**Given data:**
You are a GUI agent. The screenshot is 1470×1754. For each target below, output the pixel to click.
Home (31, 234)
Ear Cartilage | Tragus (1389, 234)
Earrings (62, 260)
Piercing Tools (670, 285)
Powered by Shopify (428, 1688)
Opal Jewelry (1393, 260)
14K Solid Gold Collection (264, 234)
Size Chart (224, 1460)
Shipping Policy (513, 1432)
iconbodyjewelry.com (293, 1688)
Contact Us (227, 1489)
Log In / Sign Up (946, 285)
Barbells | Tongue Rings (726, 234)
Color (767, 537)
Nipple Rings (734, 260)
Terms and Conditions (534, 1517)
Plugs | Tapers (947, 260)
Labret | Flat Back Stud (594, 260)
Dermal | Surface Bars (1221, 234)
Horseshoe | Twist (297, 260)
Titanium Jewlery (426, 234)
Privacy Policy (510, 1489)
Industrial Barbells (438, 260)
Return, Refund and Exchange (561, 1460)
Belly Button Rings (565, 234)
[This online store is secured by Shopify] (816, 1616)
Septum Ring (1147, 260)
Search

* * *

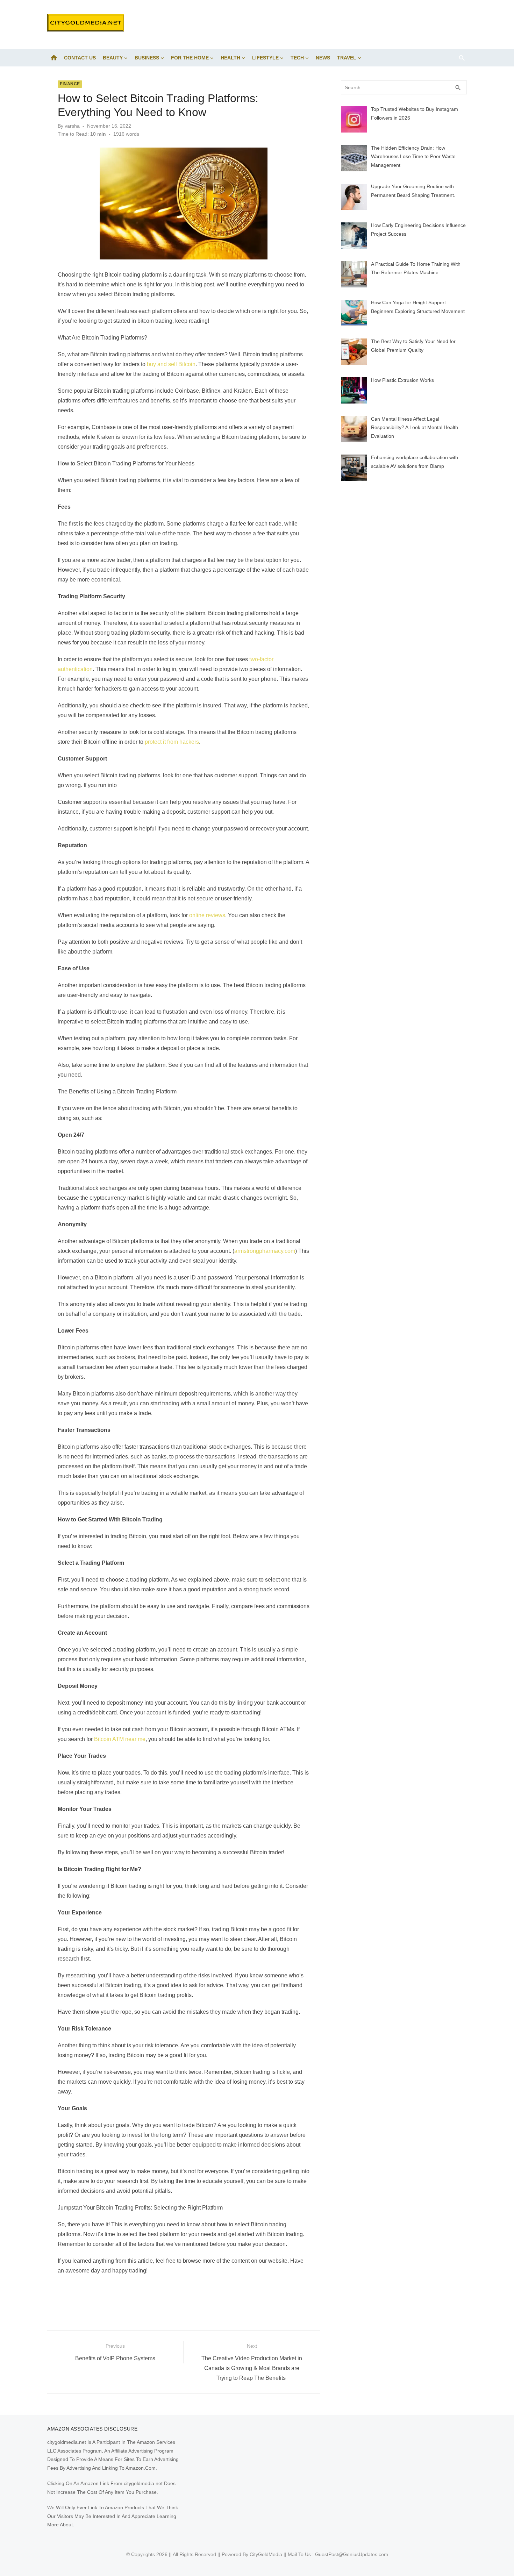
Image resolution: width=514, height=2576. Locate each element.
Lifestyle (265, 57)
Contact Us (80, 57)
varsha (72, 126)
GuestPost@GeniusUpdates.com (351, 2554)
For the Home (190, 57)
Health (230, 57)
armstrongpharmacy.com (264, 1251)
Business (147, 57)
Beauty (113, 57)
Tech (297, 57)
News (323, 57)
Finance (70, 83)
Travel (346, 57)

**What this task involves:**
Lines of the listing that include the string "each" are to be counted; state that count alone.

**Solution below:**
2